Mostly, I envisioned standing room only for all six performances of The Golden Bitch, with the controversy driving interest so high that the online ticketing service — CNYtix.com — would crash. With all that buzz, the next step would be Broadway.

Well, thanks for nothing people, especially you, Donald Trump. During the campaign, The future President Thorazine did such a good job of lowering the bar of what passes for acceptable discourse in America that my edgy billboard might as well be invisible. By press time, the 40-foot-wide sign had been up for nine days, and I hadn’t heard a peep from Lamar.
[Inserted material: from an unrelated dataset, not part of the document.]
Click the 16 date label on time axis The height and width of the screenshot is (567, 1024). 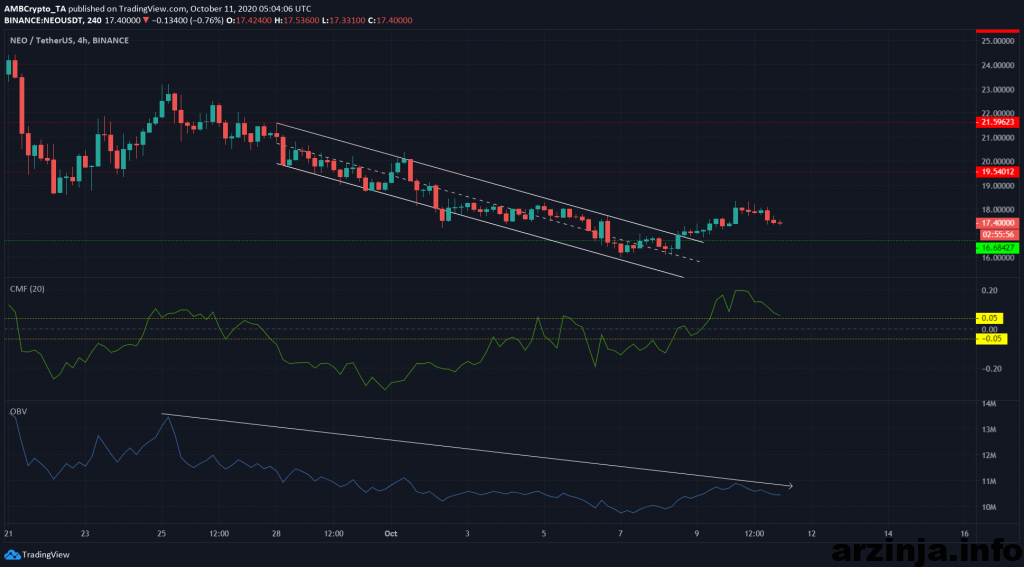click(963, 533)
John Fehlman & Son Auto Services on Burnet Avenue owns the land on which the sign stands. It’s one of the few spots you can clearly see the billboard if you’re not driving on 690. John told me exactly zero customers have complained about it. He added that he hasn’t even bothered to read it.
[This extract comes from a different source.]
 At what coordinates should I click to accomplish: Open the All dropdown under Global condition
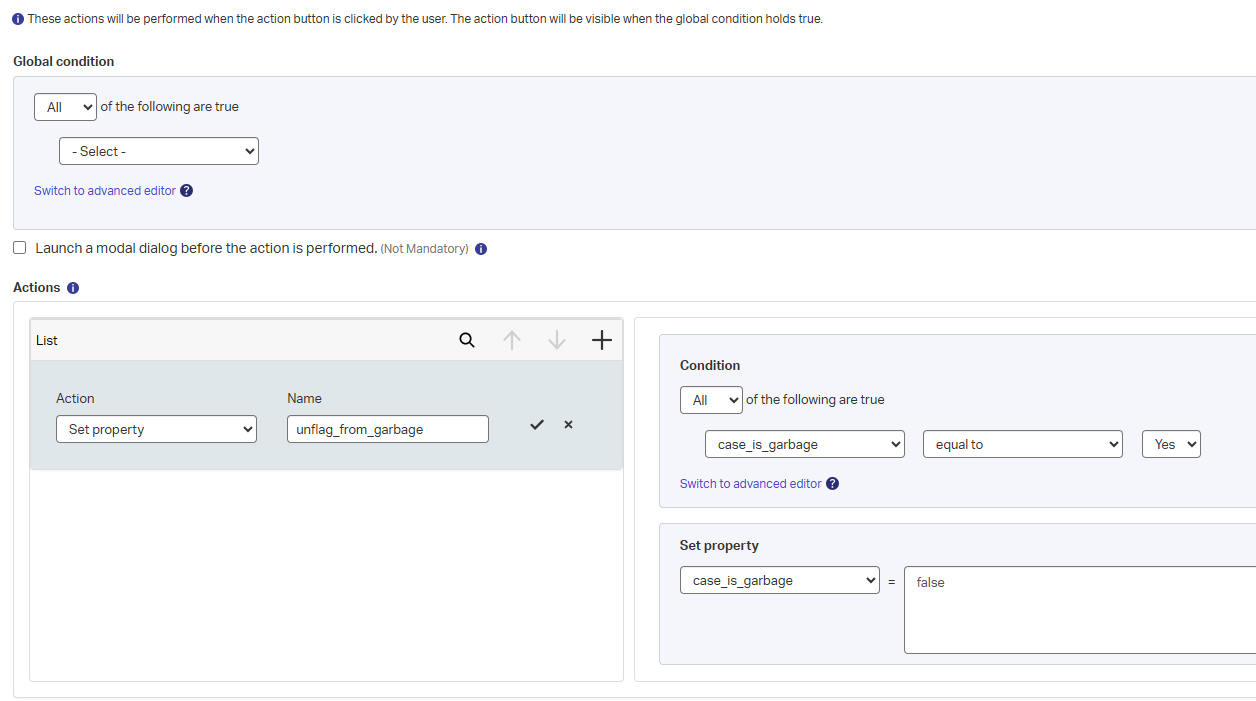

“As long as they (Lamar) pay me, I’m fine,” he said.

That makes one of us. 

WSYR-Channel 9’s Bridge Street host Tim Fox provided me some solace on Monday, April 17, when he required some on-air prodding by me to actually say “Golden Bitch” on the air. Also, some of the posters around town promoting the show have been curiously removed.

At least one was taken down by a business owner who yielded to a mother’s complaint that seeing the word “bitch” was somehow detrimental to her children. Whoever you are, ma’am, please accept a sincere thank you from the cast and crew of The Golden Bitch and from Cazenovia College, which is helping me produce the show. It sounds like you know a lot more about the word “bitch” than we do.

Alas, in the dog-eat-dog world of event postering, the majority of my missing posters were probably removed by other publicity hounds scavenging for free advertising space. Some of these bottom feeders are so ruthless they’d yank down a Make-A-Wish Foundation flyer to hawk their 16-year-old Bowflex trainer.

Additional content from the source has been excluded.